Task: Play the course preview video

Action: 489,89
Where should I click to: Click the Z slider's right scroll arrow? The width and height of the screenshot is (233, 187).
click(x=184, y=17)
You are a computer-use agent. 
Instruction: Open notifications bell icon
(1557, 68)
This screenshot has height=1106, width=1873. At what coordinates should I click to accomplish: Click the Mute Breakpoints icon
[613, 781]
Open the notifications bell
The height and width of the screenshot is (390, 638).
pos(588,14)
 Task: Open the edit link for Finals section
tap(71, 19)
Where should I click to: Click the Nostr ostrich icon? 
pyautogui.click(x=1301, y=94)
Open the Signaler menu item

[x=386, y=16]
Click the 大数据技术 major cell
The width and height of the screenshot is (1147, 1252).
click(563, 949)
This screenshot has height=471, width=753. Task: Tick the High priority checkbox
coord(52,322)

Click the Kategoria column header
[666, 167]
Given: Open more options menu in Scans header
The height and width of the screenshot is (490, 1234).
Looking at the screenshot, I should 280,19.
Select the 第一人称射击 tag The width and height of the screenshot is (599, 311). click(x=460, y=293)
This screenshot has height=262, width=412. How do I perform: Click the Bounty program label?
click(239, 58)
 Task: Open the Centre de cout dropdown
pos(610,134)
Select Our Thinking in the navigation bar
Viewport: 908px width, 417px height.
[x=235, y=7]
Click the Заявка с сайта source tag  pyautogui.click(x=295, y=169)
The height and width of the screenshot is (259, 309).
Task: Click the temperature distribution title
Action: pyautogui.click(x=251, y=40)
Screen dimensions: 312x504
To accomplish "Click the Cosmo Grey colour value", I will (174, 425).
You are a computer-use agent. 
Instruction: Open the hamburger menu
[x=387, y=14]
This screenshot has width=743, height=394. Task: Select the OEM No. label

#### [THE REQUEST]
Rewrite the listing above with "Instruction" swapped for "Command" wherever it occurs, leaving every other line the same.

#### [REPLY TO THE EXERCISE]
Task: Play the course preview video

Action: 489,89
Where should I click to: Click the Z slider's right scroll arrow? The width and height of the screenshot is (233, 187).
click(x=184, y=17)
You are a computer-use agent. 
Command: Open notifications bell icon
(1557, 68)
This screenshot has height=1106, width=1873. At what coordinates should I click to accomplish: Click the Mute Breakpoints icon
[613, 781]
Open the notifications bell
The height and width of the screenshot is (390, 638).
pos(588,14)
 Task: Open the edit link for Finals section
tap(71, 19)
Where should I click to: Click the Nostr ostrich icon? 
pyautogui.click(x=1301, y=94)
Open the Signaler menu item

[x=386, y=16]
Click the 大数据技术 major cell
The width and height of the screenshot is (1147, 1252).
click(563, 949)
This screenshot has height=471, width=753. Task: Tick the High priority checkbox
coord(52,322)

Click the Kategoria column header
[666, 167]
Given: Open more options menu in Scans header
The height and width of the screenshot is (490, 1234).
Looking at the screenshot, I should 280,19.
Select the 第一人称射击 tag The width and height of the screenshot is (599, 311). click(x=460, y=293)
This screenshot has height=262, width=412. How do I perform: Click the Bounty program label?
click(239, 58)
 Task: Open the Centre de cout dropdown
pos(610,134)
Select Our Thinking in the navigation bar
Viewport: 908px width, 417px height.
[x=235, y=7]
Click the Заявка с сайта source tag  pyautogui.click(x=295, y=169)
The height and width of the screenshot is (259, 309).
Task: Click the temperature distribution title
Action: pyautogui.click(x=251, y=40)
Screen dimensions: 312x504
To accomplish "Click the Cosmo Grey colour value", I will (174, 425).
You are a computer-use agent. 
Command: Open the hamburger menu
[x=387, y=14]
This screenshot has width=743, height=394. Task: Select the OEM No. label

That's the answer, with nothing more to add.